98. Со своей стороны, каждый раз, когда я пытался составить простую идею времени
с абстрагированием от последовательности идей в моем духе, которое протекает единообразно и сопричастно всему сущему, я терялся и путался в безысходных затруднениях. Я вовсе не имею понятия о нем; я слышу только от других, что оно до бесконечности делимо, и их речи таковы, что возбуждают во мне странные мысли о моем существовании: так как это учение требует от каждого мышления, как безусловной необходимости, признания или того, что он провел бесчисленные годы без мышления, или что он уничтожается в каждое мгновение своей жизни – и то, и другое представляется одинаково нелепым. Поэтому, так как время есть ничто, если абстрагировать от него последовательность идей в нашем духе, то из этого вытекает, что продолжительность некоторого конечного духа должна быть определена по количеству идей или действий, которые следуют друг за другом в этом духе. Отсюда вытекает явное следствие, что душа мыслит постоянно; и в самом деле, всякий, кто попытается отделить в своих мыслях или абстрагировать существование духа от его мышления, найдет, я полагаю, эту задачу нелегкой.99. Точно так же, когда мы пытаемся абстрагировать протяжение
и движение от всех других качеств и рассматривать их сами по себе, мы немедленно теряем их из виду и впадаем в большие нелепости. [Отсюда проистекают странные парадоксы, вроде того, что "огонь не горяч", "стена не бела" и т.п., или что тепло и свет в предметах суть не что иное, как форма и движение.][37] Все это зависит от двойной абстракции: во-первых, предполагается, например, что протяжение может быть абстрагировано от всех прочих ощущаемых качеств и, во-вторых, что бытие протяжения может быть абстрагировано от его воспринимаемости.
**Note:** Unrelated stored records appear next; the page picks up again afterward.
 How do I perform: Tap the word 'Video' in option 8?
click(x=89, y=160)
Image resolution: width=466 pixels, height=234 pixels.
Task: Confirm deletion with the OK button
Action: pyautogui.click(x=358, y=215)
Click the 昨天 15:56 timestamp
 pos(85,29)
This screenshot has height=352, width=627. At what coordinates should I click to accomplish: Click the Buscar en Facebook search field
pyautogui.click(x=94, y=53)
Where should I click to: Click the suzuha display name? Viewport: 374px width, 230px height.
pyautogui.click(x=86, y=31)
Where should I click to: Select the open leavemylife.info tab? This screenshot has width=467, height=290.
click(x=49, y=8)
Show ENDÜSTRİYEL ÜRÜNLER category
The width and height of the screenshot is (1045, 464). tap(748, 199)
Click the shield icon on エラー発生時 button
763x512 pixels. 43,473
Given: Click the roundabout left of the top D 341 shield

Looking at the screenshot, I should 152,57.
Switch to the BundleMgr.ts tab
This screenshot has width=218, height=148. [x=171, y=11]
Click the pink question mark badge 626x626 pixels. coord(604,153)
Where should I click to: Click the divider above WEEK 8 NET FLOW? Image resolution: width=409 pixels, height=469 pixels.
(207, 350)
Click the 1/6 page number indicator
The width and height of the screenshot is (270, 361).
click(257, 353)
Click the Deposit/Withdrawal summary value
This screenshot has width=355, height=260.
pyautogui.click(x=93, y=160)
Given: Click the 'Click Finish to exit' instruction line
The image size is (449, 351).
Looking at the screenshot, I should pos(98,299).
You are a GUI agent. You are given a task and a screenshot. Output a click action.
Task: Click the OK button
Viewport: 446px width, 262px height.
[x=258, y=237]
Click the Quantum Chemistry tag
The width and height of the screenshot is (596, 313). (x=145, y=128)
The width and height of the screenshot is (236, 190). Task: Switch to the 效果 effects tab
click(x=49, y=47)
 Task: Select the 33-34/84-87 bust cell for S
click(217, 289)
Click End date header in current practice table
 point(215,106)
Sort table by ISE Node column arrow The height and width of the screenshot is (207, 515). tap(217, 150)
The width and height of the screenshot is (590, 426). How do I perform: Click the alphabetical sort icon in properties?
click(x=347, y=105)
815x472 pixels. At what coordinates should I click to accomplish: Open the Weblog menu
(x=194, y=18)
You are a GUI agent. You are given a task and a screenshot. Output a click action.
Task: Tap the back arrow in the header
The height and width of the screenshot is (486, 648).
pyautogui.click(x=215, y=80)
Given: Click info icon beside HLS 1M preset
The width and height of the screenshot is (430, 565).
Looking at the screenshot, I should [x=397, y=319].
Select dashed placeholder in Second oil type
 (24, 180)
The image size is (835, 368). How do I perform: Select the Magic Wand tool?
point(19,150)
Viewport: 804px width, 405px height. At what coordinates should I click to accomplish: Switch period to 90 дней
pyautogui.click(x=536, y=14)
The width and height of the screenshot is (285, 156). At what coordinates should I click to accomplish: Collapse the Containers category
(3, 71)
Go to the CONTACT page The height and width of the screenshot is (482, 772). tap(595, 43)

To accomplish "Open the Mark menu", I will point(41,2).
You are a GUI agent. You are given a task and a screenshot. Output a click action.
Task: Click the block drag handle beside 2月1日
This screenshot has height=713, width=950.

Но всякий, кто поразмыслит и постарается понять то, что он говорит, признает, если я не ошибаюсь, что все ощущаемые качества суть равно ощущения и равно реальны, что там же, где находится протяжение, находится и цвет, т.е. в его духе, и что их первообразы могут существовать лишь в некотором другом духе, и что предметы ощущений суть не что иное, как эти же ощущения, соединенные, смешанные или (если можно так выразиться) сросшиеся вместе; ни один из них не может быть предположен как существующий невоспринятым. [И что, следовательно, в действительности стена бела столь же, сколь и протяженна, и в том же самом смысле.][38]100. Что значит для какого-нибудь человека быть счастливым или для предмета – добрым, каждый полагает, что это ему известно. Но составить абстрактную идею счастья
, отрешенную от всякого частного удовольствия, или идею добра, отрешенную от всего, что является добрым, – на это немногие могут притязать. Точно так же человек может быть справедлив и добродетелен, не обладая точными идеями справедливости и добродетели. Мнение, будто эти и подобные им слова выражают общие понятия, абстрагированные от всех отдельных людей и действий, по-видимому, весьма затруднило мораль и сделало учение о ней мало полезным для человечества. [И в самом деле, можно сделать большие успехи в школьной этике, не став от того мудрее и лучше и не приобретя знания, каким образом действовать в житейских делах с большей пользой для себя и для своих ближних, чем действовал ранее.][39] Этого указания достаточно для обнаружения того, что учение об абстрагировании немало способствовало опустошению самой полезной части знания.101. Два больших отдела умозрительной науки, которые касаются идей, получаемых от ощущений, суть естествознание
(natural philosophy) и математика, по отношению к каждому из которых я сделаю несколько замечаний. Прежде всего я скажу нечто о естествознании. Именно в этой области скептики торжествуют. Весь запас доказательств для унижения наших способностей и выставления человечества невежественным и низменным черпается главным образом из того основного положения, что мы поражены неисцелимой слепотой относительно истинной и действительной природы вещей. Люди преувеличивают и любят обобщать это положение. Мы жалким образом обманываемся нашими ощущениями и забавляемся лишь внешней стороной и видимостью вещей. Действительная сущность, внутренние качества и строение любого, даже ничтожнейшего, предмета скрыты от нашего взора; в каждой капле воды, в каждой песчинке есть нечто, что превышает силу проницательности или понимания человеческого ума. Однако из сказанного очевидно, что все эти жалобы лишены основания и мы находимся под влиянием ложных начал в такой мере, что перестаем доверять своим ощущениям и начинаем думать, будто ничего не знаем о тех вещах, которые вполне понимаем.